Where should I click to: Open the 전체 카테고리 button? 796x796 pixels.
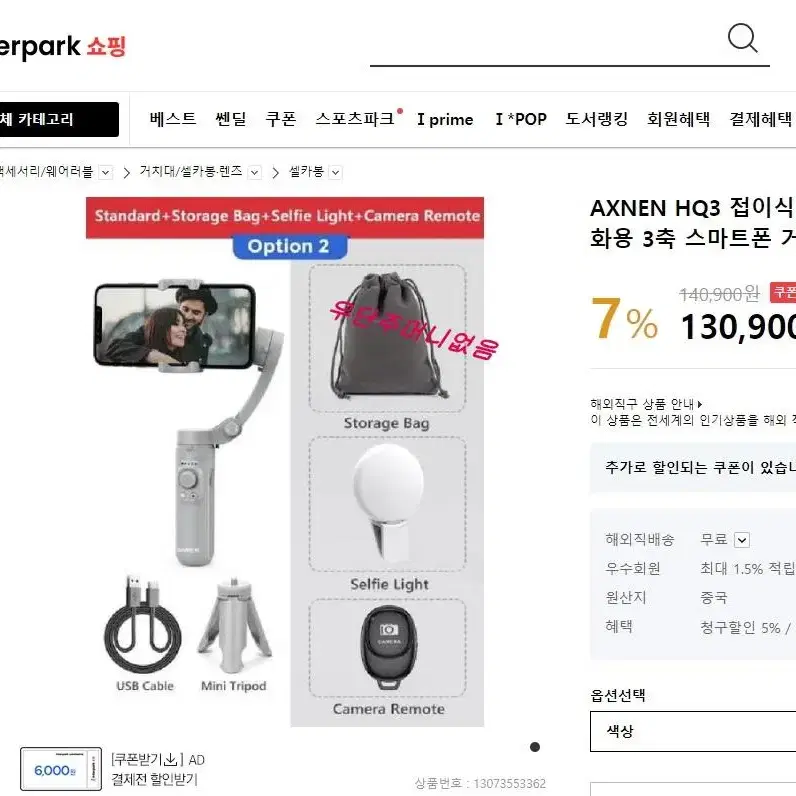tap(59, 119)
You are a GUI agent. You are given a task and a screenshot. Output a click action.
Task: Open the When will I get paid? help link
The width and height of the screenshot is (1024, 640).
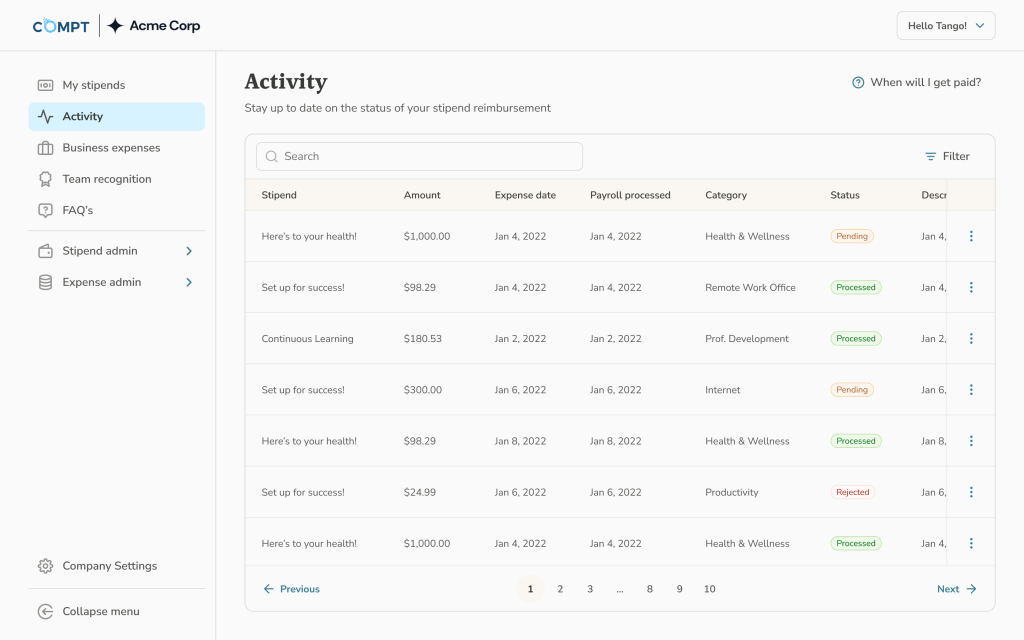pyautogui.click(x=916, y=82)
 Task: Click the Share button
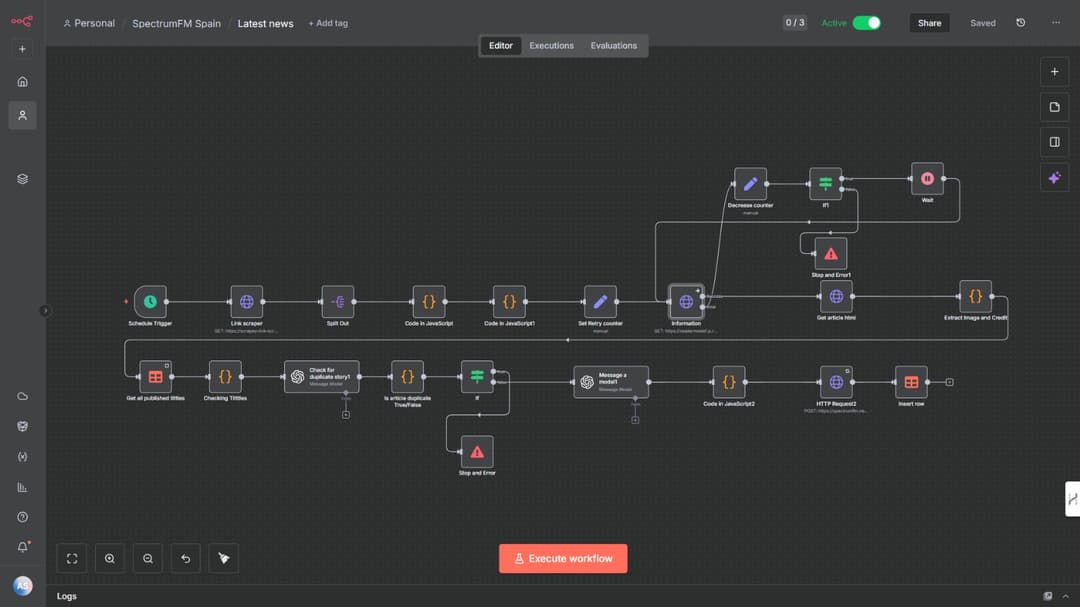tap(929, 23)
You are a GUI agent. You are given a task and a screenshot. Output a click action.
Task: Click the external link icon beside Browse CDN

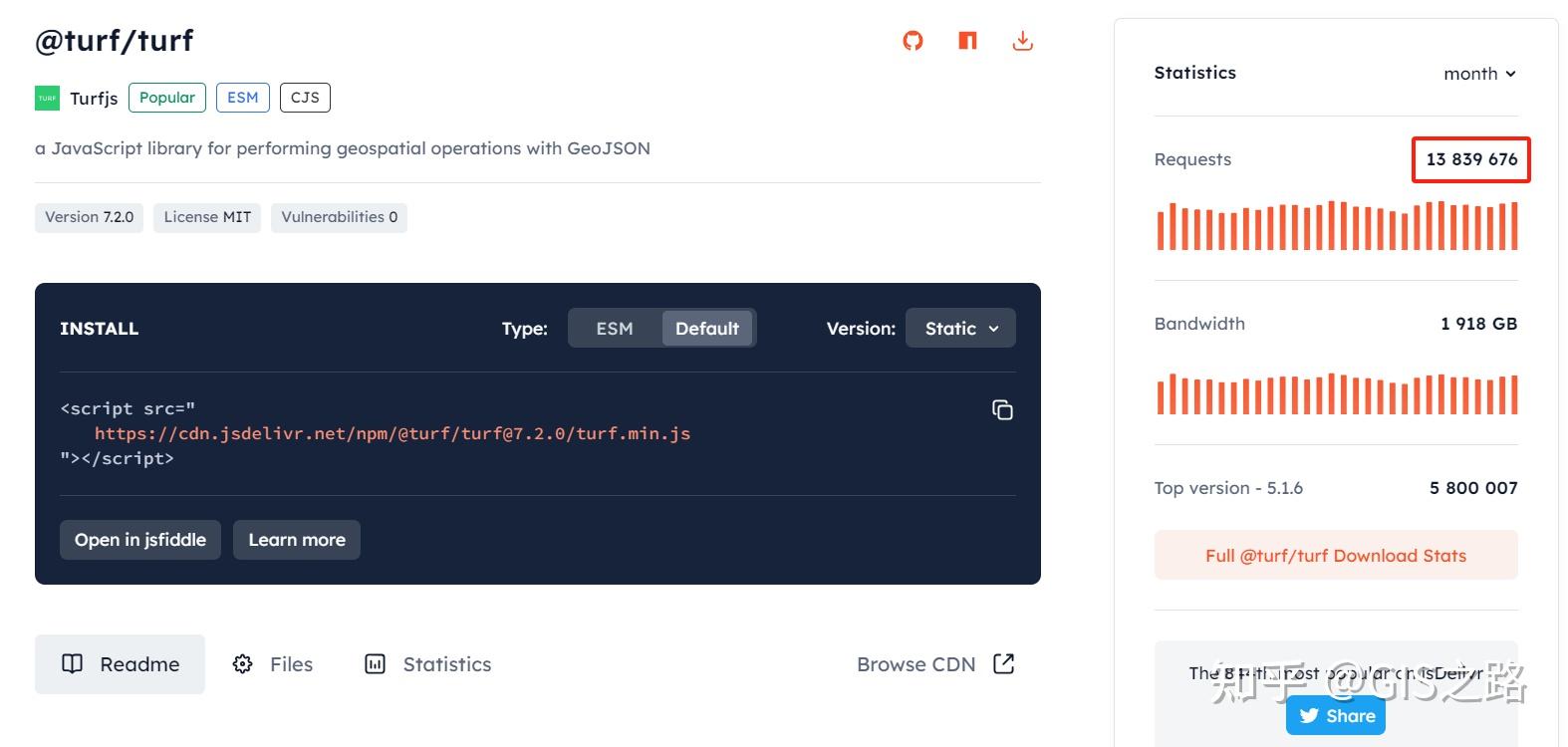[x=1003, y=664]
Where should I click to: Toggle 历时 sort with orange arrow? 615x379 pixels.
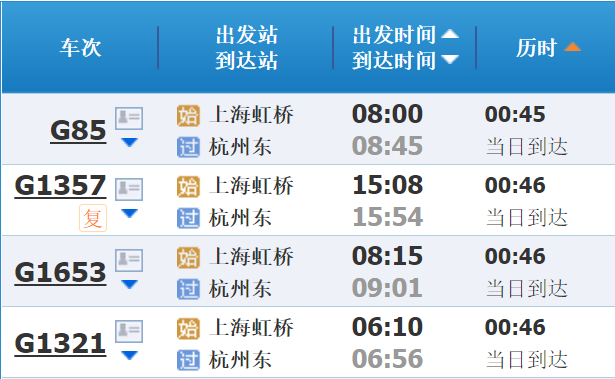coord(572,47)
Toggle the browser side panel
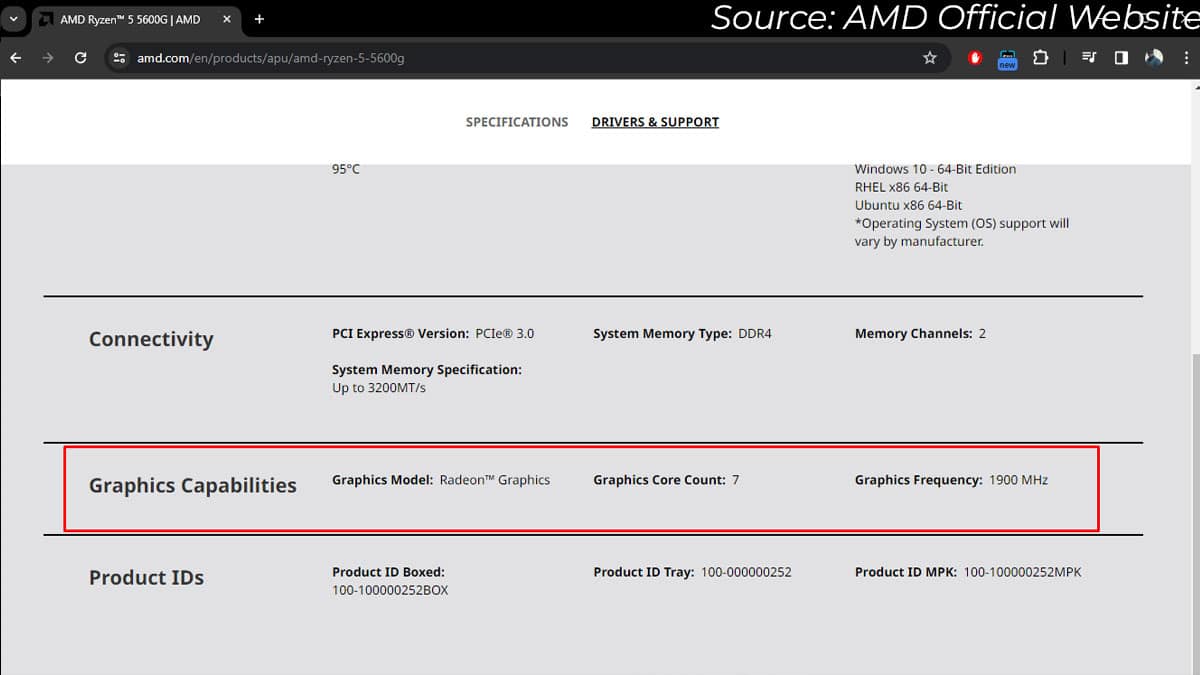 (1121, 58)
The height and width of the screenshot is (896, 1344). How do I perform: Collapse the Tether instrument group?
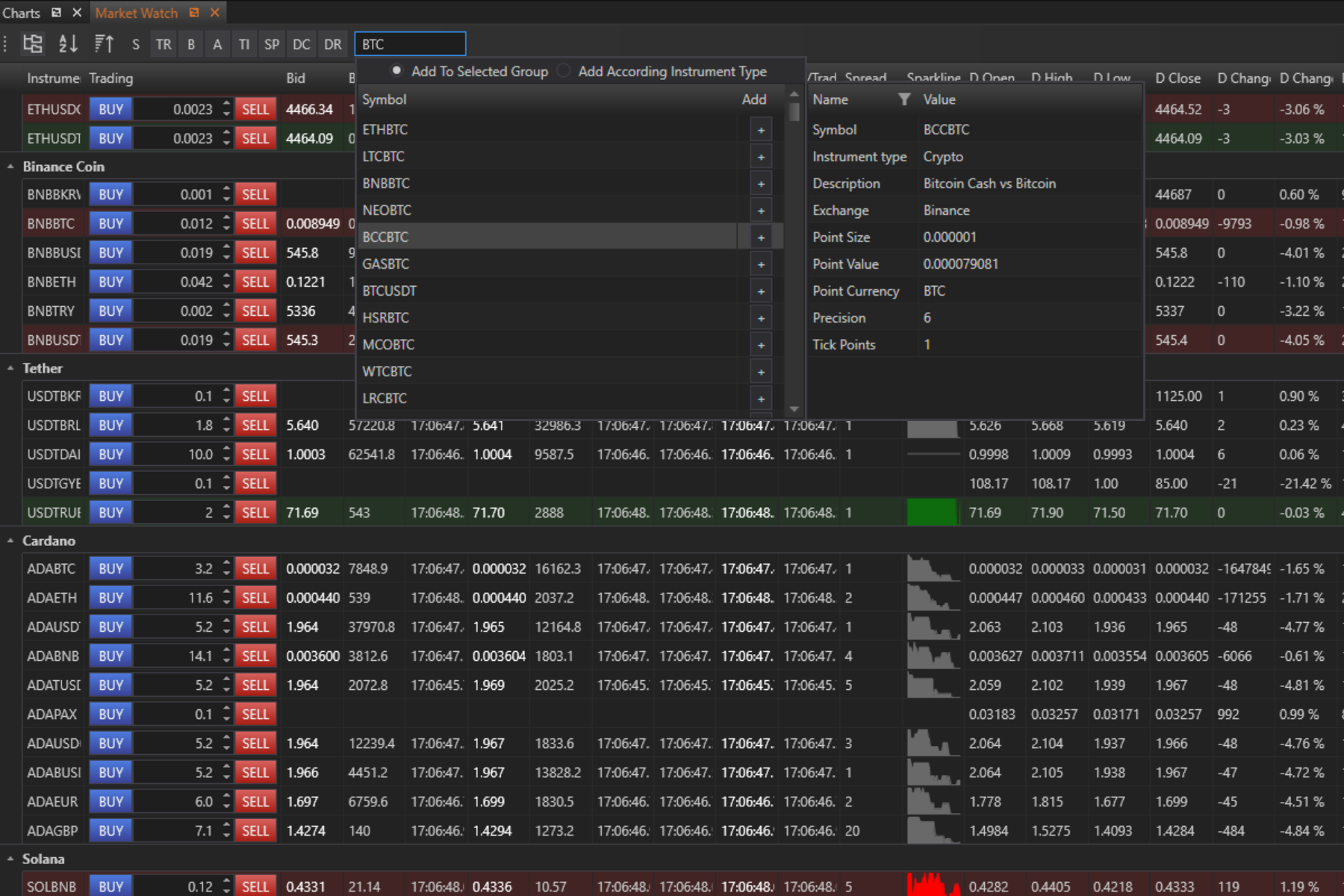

• [Assignment] Leave out the pictures and return every record word for word.

• [Problem solution]
Where should I click to: Open the 전체 카테고리 button? 796x796 pixels.
tap(59, 119)
You are a GUI agent. You are given a task and a screenshot. Output a click action.
Task: Open the When will I get paid? help link
The width and height of the screenshot is (1024, 640).
pyautogui.click(x=916, y=82)
 Task: Click the Share button
tap(929, 23)
You are a GUI agent. You are given a task and a screenshot. Output a click action.
Task: Click the external link icon beside Browse CDN

[x=1003, y=664]
Where should I click to: Toggle 历时 sort with orange arrow? 615x379 pixels.
coord(572,47)
Toggle the browser side panel
 (1121, 58)
The height and width of the screenshot is (896, 1344). How do I perform: Collapse the Tether instrument group?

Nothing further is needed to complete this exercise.